MOSAIC: Efficient Mixture-of-Agent Scheduling via Adaptive Aggregation and Inference Concurrency
For practitioners deploying MoA systems with limited GPU resources, MOSAIC addresses load imbalances caused by skewed expert demand and variable generation lengths, significantly improving throughput.
MOSAIC accelerates Mixture-of-Agents (MoA) workloads on limited GPUs by jointly optimizing expert placement and prompt assignment via an ILP scheduler, and using confidence-aware adaptive aggregation to skip the aggregator LLM for consensus queries. On a 4-GPU system, it achieves 1.7–2.3x end-to-end speedups over the baseline while matching accuracy within 0.1 percentage points.
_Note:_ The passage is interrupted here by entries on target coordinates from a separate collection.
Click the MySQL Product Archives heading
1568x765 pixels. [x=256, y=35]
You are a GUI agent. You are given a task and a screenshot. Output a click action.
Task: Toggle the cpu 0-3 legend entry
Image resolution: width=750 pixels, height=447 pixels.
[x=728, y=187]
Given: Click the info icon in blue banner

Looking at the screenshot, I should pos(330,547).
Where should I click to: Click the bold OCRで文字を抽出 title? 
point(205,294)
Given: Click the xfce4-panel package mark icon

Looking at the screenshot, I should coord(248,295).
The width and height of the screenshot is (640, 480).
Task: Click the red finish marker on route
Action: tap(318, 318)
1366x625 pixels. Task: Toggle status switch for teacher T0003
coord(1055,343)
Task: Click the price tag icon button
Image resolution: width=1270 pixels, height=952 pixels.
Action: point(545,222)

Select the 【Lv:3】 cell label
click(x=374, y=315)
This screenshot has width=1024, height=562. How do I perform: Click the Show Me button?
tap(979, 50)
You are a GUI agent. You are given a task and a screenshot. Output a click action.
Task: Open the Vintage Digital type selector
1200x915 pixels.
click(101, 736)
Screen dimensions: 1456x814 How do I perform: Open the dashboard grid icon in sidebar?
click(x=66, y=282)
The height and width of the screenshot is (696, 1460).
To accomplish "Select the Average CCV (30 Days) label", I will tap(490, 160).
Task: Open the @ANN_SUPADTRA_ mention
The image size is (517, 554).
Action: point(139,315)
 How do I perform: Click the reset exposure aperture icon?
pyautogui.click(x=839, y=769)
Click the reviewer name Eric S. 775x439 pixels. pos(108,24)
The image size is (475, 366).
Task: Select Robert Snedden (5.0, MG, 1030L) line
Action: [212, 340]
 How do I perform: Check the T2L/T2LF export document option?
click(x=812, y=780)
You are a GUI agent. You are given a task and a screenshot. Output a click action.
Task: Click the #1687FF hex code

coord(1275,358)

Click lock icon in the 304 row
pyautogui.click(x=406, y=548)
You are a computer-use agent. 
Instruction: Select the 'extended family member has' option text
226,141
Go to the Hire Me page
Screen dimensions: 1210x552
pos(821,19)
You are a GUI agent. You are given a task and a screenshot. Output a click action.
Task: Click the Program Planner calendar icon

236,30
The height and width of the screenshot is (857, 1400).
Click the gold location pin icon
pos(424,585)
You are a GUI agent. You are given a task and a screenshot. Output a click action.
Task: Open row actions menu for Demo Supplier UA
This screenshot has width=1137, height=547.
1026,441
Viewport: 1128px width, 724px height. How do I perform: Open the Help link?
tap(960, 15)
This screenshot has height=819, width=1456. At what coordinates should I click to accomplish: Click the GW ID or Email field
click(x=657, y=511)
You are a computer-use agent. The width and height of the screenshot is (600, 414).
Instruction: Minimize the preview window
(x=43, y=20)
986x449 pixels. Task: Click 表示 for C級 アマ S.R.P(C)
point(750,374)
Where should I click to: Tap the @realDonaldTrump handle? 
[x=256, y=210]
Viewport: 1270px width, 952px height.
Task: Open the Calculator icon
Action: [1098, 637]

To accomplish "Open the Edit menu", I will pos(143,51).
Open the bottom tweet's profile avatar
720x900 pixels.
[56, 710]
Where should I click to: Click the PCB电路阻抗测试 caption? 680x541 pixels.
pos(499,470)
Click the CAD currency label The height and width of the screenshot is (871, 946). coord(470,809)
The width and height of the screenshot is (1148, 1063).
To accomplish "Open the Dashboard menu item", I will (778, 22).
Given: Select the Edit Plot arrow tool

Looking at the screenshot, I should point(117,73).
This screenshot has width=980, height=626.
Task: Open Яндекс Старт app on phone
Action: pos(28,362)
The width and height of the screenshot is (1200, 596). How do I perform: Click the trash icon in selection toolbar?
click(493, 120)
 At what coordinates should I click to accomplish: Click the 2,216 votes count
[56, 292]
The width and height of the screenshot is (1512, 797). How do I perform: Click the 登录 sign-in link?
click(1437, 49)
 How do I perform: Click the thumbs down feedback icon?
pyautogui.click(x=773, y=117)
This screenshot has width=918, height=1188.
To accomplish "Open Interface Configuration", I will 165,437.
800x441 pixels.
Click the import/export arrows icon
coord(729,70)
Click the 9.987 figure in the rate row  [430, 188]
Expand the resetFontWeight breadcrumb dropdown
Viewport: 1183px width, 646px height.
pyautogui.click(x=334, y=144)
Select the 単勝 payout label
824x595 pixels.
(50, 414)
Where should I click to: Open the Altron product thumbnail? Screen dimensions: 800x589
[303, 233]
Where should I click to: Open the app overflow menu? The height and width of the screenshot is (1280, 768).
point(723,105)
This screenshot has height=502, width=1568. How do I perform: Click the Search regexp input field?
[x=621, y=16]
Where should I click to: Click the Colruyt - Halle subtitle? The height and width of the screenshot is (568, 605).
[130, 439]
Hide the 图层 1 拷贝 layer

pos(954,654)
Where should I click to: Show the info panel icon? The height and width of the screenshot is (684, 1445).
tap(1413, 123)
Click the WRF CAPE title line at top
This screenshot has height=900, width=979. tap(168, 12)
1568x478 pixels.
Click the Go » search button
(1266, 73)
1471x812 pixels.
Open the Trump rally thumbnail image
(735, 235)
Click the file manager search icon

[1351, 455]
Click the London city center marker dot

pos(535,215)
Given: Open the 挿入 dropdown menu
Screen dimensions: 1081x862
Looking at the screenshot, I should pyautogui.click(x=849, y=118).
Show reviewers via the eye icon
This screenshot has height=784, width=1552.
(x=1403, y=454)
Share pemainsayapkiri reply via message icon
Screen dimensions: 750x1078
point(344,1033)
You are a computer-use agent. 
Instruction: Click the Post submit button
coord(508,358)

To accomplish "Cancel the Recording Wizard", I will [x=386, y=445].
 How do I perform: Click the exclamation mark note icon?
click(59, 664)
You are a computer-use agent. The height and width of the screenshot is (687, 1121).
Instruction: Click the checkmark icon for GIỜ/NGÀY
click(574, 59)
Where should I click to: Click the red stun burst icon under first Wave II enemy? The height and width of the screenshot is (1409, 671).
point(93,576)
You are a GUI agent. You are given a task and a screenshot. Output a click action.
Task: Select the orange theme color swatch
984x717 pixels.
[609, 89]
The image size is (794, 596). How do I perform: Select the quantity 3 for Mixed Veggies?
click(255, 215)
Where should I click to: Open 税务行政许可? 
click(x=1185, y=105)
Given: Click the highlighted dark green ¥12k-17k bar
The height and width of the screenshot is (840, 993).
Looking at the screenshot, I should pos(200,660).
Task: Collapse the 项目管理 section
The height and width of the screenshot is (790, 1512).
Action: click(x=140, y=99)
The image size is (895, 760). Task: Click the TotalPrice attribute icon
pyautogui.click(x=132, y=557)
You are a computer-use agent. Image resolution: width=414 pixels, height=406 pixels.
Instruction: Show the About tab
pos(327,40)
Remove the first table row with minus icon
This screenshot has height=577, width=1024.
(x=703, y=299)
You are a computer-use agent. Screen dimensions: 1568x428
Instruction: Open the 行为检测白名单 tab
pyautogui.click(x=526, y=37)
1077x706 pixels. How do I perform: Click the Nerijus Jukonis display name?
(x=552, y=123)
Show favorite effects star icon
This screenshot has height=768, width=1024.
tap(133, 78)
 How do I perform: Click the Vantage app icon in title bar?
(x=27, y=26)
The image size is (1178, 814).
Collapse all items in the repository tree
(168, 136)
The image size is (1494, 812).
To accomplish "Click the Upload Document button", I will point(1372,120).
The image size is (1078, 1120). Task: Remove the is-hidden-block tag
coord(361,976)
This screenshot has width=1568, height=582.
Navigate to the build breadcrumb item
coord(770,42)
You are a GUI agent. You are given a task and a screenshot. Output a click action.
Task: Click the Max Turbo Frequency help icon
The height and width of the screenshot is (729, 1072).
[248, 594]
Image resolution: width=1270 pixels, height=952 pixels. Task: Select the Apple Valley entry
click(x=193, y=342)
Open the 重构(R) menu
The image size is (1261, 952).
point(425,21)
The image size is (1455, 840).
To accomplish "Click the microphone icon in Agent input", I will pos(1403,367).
Mixture-of-Agents (MoA) systems improve reasoning accuracy by routing each query to multiple expert LLMs and aggregating their outputs. Efficiently executing this workload on limited GPU resources has bottlenecks. Skill-based routing creates skewed expert demand, and combining instruction-tuned LLMs with long-reasoning models results in extreme variability in generation lengths. Consequently, traditional scheduling strategies suffer from significant GPU idling and throughput collapse due to load imbalances. We present MOSAIC, a scheduling framework to accelerate MoA workloads. First, we formulate an Integer Linear Program (ILP) based scheduler that jointly optimizes expert placement and per-worker prompt assignment from offline-profiled costs, replicating reasoning experts across workers while pinning lightweight ones. Second, MOSAIC uses confidence-aware adaptive aggregation, leveraging inter-expert agreement to bypass the heavy final aggregator LLM for consensus queries. In our 4-GPU system, MOSAIC achieves up to 2.5x expert-stage, 4.23x aggregator-stage and 1.7~2.3x end-to-end speedups over the baseline scheduler, while matching accuracy within 0.1pp.